:: 抜粋本文 ::
════

『夏の建具替(たてぐが)え』 (京都の休日751)汗ばむ季節を迎え、蒸し暑い梅雨を前に
衣替(ころもがえ)をと
設(しつら)えを夏向きに整える。
季節の変わり目に行う
「衣服の衣替え」はよく聞きますが
京町家では
「住まいの衣替え」つまり
「建具替(たてぐが)え」が行われます。
鎌倉時代、
「徒然草」で兼好法師は次のように記しています。
「家のつくりようは、夏をむねとすべし」つまり冷暖房の発達していなかった時代
冬の寒さは重ね着をして耐えしのぐことができても
夏のジメジメとした蒸し暑さはどうしようもありませんでした。
そこで、夏をいかに涼しく快適に過ごすかに重きを置いて
京都人は住む家に様々な工夫を凝らしてきました。
その集大成が京町家であり、建具替えです。
そこには五感をフルに活用して涼しさを感じ取ろうとする
京都人の智慧にあふれています。
ふすまを簾戸(すど)に、
障子を御簾(みす:座敷簾)に
畳に
籐の網代(あじろ)や
籐筵(とうむしろ)布は麻へと替えます。

════

:: 取り組む作業 ::
**1)** 次の(a)〜(c)の記述が建具替えの文章の内容と合っているかどうか、それぞれ「はい」か「いいえ」で答え、判断の決め手となる本文の言葉をそのまま引用してください。(a) 冬の寒さは重ね着をして耐えしのぐことができた。(b) 障子は簾戸に替える。(c) 布は麻へと替える。
**2)** 建具替えの文章について、次の問いに答えてください。答えにも問いと同じ記号を付けてください。
(a) 京町家で行われる「住まいの衣替え」は何と呼ばれていますか。
(b) 兼好法師が「徒然草」に記したのは何時代のこととされていますか。
(c) 障子は何に替えられますか。
**3)** 建具替えの文章を、最後の文の後から書き継いでください。
この先に並ぶ行は、建具替えの文章とは関係がありません。

:: 提供データ ::
════

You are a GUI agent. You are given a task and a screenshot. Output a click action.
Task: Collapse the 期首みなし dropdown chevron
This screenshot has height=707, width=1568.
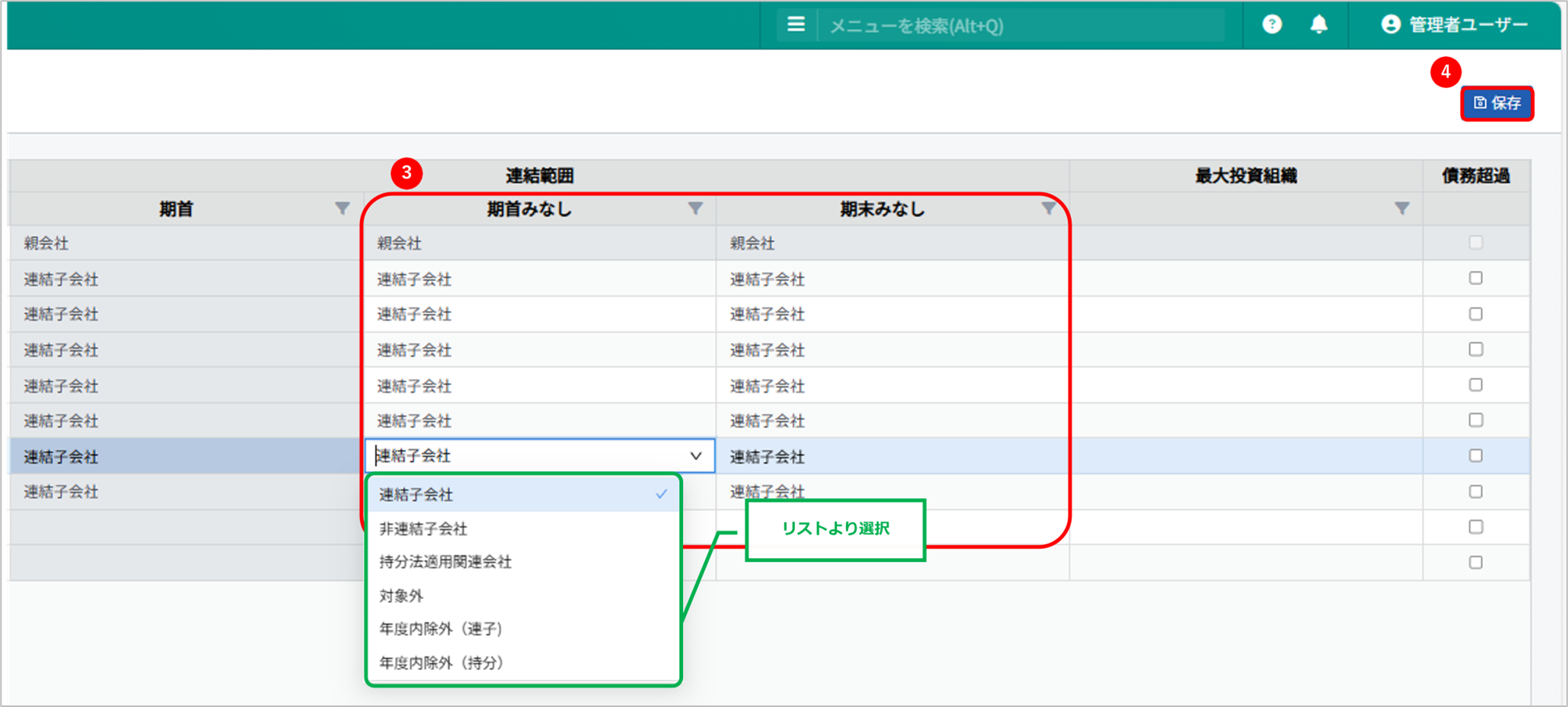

════

:: 作業ごとの回答 ::
**1)**
(a) はい:「冬の寒さは重ね着をして耐えしのぐことができても」
(b) いいえ:「ふすまを簾戸(すど)に、」「障子を御簾(みす:座敷簾)に」
(c) はい:「布は麻へと替えます。」

**2)**
(a) 建具替え
(b) 鎌倉時代
(c) 御簾(座敷簾)

**3)**
日本家屋は夏の趣が一入(ひとしお)で
衣替(ころもがえ:建具替え)をすると
涼しさが家内を透明な空気で満たしてくれます。
内と外とが同化し、外との触れ合いが濃密になる故でしょう。
その習慣、つまり殊更(ことさら)に暑い夏を過ごしやすくする為の事も
空調の普及した今では無用の筈ですが
視覚による涼しさは、近代設備だけでは代えられないものがあります。
どこからともなく冷たい冷房の風が
網代(あじろ)の上を撫でて流れるように通る・・・・・
ひやっとした心地良さは、佇(たたず)まいの涼しさに
現代の技術を併用した此の上もない贅沢であると感じます。
京町家での生活は、大変に手間のかかることですが
日ごとに移り行く季節を五感で感じ取ることができる
素晴らしさがあるように思います。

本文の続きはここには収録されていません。